But don't pack your bags yet. It will take 100,000 years, give or take a thousand or two, to turn Mars habitable, with a (minimum requirement) breathable atmosphere, for humans, let alone a cosmic vacation destination. But, scientists say, it could be “warm, wet and ready for (primitive) life” in about a century. "Mars: Making the New Earth," a part of NatGeo's Expedition Week series, is a step-by-step guide on how to reanimate a foul, nasty planet with an average temperature of -80 degrees and an atmosphere made up of deadly ultraviolet and cosmic radiation, a place that has been dead as a cosmic doornail and frozen solid for 3.5 billion years.
As with any big project, you start with baby steps. First, get there, necessarily with a small, expeditionary force. Then start cooking the atmosphere, setting up little factories, which, of course, would have to be built from scratch, and make use of super greenhouse gasses like sulfur and florine, thousands of times more potent from a planetary warming point of view, than fossil fuels and both present on the planet. Slightly warmer temperatures would set off natural processes that would get the greenhouse ball rolling. After 100 years, liquid water would exist. The atmosphere would thicken, turning the Martian sky blue. Although much of the planet would remain icy, like above the Arctic Circle, life would be possible. Lichen and mosses would be introduced. The primitive life forms would break rock down into soil, paving the way, so to speak, for grass and shrubs. Then high-altitude fir trees, possibly genetically engineered, would be introduced. This would improve the soil and atmosphere, making it possible for more complex life forms — humans — to exist, if we don't wipe out the species by ourselves.

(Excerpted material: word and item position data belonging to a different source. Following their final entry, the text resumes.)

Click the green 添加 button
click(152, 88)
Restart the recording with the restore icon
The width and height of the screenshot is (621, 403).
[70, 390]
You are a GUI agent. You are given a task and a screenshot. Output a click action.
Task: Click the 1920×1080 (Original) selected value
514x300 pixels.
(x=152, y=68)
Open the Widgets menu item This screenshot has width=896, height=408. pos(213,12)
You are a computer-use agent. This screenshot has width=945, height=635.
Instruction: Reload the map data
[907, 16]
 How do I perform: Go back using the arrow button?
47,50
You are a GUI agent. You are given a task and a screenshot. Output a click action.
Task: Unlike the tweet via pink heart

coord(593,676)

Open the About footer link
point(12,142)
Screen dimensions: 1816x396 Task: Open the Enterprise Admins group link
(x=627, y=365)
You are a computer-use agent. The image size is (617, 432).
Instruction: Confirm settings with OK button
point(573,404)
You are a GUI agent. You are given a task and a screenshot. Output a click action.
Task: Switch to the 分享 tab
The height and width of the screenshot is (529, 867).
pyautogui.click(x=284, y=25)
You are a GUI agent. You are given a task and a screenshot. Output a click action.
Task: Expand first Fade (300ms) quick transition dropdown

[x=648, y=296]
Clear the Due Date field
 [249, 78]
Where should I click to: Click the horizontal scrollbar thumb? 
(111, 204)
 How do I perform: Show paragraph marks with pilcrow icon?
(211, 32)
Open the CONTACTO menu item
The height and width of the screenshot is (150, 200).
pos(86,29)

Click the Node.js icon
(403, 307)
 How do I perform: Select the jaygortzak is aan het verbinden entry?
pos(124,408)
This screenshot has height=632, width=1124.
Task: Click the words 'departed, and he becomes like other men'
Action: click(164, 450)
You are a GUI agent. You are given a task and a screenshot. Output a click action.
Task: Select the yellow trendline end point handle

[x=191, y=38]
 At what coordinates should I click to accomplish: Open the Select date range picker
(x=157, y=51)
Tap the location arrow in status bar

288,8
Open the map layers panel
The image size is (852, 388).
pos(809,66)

Terraforming represents "planetary engineering on an almost inconceivable scale," the documenary admits. "It sounds crazy, but it's a scientifically credible idea," says Davis, 59, whose previous documentaries include “The Curse of T-Rex” in 1996, and “Mars Dead or Alive” in 2005, and who is currently chasing an American Experience deadline for his documentary on the so-called “bone wars,” a knock-down/drag-out battle between paleontologists Charles Marsh and Edward Cope. But why do it, other than to show off how clever we are? Our survival may depend of it. In the distant future, our sun will grow larger and burn hotter, a process that cannot be stopped; the closest planets will burn first. The only future, long long term, will be to escape to the farther reaches of the galaxy. To do that, we, if we exist, will have to know how to build a better planet. But, in the here and now, the reason to do this, beyond the fact that it is in our nature to explore, is knowledge: how planets work, how to keep them alive.